La mythologie, toujours riche d’histoires aussi symboliques que divertissantes, nous raconte qu’Apollon semait des brins de muguet sous les pieds de ses neuf muses pour leur rendre l’ascension du Mont Parnasse plus douce. Je ne convoquerai pas chacune d’elles ici mais j’aime à les imaginer, foulant les clochettes parfumées, regard tourné vers le sommet, porteuses de savoir, de culture, de mémoire.
J’aime aussi imaginer le roi Charles IX, sa tête de Valois souffreteux bien enserrée dans une fraise godronnée, tendant les fleurs inclinées à chaque dame de la cour en pleine Renaissance française. Ou encore le savamment huppé créateur de « Viens Poupoule », Félix Mayol, relançant la mode au XIXe siècle, faute d’avoir trouvé un camélia à glisser à sa boutonnière. Ou encore Christian Dior remerciant chaque 1er mai les petites mains ayant œuvré pour la gloire de son new look.

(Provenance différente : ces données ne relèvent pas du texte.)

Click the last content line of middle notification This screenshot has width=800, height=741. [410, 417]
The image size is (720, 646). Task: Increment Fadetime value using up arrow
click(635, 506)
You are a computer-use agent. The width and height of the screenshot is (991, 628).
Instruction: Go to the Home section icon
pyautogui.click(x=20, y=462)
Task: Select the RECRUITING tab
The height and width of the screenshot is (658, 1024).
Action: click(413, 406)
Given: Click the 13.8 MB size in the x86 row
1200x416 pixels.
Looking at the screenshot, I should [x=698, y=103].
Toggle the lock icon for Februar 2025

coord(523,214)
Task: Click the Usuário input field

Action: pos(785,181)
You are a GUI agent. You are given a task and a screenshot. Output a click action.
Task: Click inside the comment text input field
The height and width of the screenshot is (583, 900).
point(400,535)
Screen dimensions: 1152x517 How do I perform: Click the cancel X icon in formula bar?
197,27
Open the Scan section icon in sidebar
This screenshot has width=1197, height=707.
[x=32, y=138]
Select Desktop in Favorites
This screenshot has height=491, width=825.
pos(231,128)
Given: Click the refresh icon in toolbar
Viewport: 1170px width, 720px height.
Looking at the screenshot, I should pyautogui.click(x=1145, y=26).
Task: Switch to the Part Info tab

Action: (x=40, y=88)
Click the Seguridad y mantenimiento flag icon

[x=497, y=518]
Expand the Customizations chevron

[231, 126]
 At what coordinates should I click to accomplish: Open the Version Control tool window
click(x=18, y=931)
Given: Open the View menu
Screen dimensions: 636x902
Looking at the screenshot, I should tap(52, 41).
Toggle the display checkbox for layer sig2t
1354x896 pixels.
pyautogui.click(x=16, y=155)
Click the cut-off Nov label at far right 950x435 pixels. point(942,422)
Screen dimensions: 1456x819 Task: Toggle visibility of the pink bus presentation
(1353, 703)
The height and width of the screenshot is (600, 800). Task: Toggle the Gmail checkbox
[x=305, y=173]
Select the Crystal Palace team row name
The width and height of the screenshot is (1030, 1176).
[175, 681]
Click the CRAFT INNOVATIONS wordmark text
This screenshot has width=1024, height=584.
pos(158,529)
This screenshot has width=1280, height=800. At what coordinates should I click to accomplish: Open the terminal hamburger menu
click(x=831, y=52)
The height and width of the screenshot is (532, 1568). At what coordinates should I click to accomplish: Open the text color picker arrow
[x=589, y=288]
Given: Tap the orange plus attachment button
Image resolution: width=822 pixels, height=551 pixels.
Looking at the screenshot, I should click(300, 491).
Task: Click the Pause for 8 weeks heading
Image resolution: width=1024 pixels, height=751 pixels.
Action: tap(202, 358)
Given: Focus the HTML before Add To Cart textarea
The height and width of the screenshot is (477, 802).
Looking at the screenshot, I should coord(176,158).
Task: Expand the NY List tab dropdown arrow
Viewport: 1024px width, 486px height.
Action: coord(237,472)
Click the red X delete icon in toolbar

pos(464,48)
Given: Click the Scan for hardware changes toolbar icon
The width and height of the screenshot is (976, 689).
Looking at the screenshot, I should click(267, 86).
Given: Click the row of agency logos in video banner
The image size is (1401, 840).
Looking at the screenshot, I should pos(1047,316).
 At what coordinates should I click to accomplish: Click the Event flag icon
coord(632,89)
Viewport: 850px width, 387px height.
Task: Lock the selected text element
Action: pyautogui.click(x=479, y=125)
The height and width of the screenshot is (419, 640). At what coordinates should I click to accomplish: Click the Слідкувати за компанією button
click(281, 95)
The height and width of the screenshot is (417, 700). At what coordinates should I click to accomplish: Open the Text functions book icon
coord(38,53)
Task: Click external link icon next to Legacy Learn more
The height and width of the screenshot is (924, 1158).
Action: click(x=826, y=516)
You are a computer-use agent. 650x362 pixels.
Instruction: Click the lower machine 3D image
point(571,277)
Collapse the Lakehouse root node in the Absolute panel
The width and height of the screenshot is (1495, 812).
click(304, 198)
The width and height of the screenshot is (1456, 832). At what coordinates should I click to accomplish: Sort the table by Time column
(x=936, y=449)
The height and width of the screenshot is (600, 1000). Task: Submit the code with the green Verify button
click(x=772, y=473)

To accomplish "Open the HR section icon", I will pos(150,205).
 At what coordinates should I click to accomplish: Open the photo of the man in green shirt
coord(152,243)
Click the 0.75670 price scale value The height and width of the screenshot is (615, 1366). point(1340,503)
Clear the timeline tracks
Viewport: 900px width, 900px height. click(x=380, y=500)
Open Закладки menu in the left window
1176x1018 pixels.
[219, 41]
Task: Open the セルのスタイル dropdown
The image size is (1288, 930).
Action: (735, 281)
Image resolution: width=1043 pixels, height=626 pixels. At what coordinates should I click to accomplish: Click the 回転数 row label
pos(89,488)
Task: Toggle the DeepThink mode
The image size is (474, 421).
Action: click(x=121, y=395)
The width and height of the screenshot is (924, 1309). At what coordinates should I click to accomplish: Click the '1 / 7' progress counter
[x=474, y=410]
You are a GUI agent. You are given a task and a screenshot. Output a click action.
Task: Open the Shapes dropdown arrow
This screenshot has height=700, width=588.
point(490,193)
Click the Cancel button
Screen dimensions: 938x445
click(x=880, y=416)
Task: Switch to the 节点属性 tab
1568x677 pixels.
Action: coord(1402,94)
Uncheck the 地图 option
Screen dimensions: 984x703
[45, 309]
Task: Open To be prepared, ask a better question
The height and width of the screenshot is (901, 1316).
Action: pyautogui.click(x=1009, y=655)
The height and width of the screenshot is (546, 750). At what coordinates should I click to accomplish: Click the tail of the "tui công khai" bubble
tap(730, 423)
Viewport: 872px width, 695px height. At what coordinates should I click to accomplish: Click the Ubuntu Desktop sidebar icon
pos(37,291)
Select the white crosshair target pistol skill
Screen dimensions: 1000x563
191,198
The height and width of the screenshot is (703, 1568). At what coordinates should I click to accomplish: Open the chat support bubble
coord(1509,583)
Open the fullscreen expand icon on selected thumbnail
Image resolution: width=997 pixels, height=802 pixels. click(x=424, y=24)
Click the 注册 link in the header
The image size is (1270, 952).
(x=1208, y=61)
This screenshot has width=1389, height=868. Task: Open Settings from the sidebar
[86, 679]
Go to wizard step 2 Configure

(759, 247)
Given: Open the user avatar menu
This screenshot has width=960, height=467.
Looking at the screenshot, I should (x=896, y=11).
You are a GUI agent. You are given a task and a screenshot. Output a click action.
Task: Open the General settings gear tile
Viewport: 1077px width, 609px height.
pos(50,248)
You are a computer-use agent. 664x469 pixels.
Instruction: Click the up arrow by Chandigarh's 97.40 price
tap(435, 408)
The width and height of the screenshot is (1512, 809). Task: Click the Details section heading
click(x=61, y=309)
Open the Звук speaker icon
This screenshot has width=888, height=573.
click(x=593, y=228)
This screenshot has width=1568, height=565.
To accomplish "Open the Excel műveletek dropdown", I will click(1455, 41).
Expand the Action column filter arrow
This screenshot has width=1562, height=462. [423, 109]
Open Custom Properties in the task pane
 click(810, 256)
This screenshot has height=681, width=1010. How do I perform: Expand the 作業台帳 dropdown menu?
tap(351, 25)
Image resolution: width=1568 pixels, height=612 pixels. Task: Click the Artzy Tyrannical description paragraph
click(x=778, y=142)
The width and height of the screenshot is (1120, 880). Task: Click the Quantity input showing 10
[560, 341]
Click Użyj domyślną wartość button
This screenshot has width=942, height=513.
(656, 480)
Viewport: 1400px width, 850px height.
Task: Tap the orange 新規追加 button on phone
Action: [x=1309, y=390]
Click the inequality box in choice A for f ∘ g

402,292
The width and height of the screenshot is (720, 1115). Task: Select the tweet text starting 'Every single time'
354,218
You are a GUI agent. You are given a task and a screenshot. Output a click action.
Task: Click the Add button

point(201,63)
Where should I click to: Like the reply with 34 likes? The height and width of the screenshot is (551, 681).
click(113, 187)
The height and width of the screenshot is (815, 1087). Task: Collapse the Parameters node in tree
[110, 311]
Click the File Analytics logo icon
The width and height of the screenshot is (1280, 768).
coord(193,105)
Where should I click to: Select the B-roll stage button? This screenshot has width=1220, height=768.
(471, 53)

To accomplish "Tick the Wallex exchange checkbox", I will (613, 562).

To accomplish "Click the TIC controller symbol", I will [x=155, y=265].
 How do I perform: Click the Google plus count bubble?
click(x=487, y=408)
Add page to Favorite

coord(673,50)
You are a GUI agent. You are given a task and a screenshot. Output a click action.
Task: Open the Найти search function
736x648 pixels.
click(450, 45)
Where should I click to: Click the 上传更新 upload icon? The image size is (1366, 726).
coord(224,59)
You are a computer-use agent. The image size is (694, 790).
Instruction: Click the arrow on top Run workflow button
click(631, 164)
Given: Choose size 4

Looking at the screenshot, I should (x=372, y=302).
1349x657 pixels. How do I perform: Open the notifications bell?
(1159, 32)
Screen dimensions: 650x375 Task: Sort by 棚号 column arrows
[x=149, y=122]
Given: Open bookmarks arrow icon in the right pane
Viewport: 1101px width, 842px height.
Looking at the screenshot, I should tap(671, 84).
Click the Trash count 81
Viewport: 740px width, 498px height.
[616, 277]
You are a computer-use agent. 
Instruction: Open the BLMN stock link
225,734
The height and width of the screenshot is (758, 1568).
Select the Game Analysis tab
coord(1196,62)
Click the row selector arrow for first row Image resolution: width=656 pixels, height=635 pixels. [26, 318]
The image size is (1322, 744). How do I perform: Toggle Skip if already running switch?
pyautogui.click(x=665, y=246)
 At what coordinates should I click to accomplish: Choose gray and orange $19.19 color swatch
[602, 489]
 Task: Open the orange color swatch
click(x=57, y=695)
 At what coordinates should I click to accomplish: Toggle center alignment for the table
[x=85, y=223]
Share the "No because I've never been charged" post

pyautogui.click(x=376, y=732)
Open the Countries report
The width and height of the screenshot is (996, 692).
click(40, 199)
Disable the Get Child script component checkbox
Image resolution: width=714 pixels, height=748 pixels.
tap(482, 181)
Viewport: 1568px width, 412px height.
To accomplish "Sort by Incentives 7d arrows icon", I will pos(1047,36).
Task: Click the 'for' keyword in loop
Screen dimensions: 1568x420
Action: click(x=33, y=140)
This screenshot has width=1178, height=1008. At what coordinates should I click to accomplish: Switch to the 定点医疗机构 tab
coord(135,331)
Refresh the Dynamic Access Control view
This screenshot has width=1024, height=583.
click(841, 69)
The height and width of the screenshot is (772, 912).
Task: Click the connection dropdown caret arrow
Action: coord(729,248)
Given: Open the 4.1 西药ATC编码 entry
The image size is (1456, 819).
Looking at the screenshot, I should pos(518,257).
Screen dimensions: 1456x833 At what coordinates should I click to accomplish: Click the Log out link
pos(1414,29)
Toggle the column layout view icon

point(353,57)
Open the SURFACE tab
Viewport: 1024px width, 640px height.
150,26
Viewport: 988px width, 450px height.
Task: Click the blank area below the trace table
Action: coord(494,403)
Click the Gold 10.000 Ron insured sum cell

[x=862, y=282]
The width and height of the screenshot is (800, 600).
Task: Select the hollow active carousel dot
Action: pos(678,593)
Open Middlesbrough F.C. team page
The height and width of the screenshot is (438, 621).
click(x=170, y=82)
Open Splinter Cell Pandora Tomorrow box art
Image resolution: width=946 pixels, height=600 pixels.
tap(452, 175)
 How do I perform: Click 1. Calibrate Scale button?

Bref, je pourrais compiler les légendes, les anecdotes, les explications plus ou moins vérifiées, au sujet de ce porte-bonheur entêtant (en évitant toutefois de m’appesantir sur le choix du Maréchal Pétain) mais, ce qui me captive surtout, c’est ce que le rituel qui l’entoure recèle de troublant, pour ne pas dire de trouble.
Car oui, tout symbole de discrétion, de pureté, de renouveau, qu’il soit, le muguet a la beauté vénéneuse. Chacun de ses composants est un poison. On l’offre pour le bonheur pour l’amour, et il peut se révéler mortel. Fragile et toxique. Parfumé et dangereux. Fleur oxymorique, le muguet est littéraire.
Pour inaugurer le mois de mai, on retrouvera cette ambiguïté dans Agatha, l’étonnant récit de Claude Delaval, où le lecteur risque fort d’être perturbé par une représentation énigmatique de la féminité. En juin, sans rien dévoiler d’une chute pleine de charme, Nomen omen de Laure Pelbois apportera un souffle léger comme une fleur de printemps à l’obsédante question du prénom. Deux textes qui vous guideront jusqu’à l’été.
D’ici-là, l’actualité, le monde, la vie, n’auront pas attendu que nos inspirations se fanent ou éclosent pour les nourrir de contradictions, de pensées claires-obscures, d’espoirs parfois lassés, de fraternité résistante, d’imagination combative, mais, comme le muguet, nous réussirons parfois à neutraliser le poison qui nous menace tous pour laisser se répandre partout où ce sera possible le doux parfum de la grâce.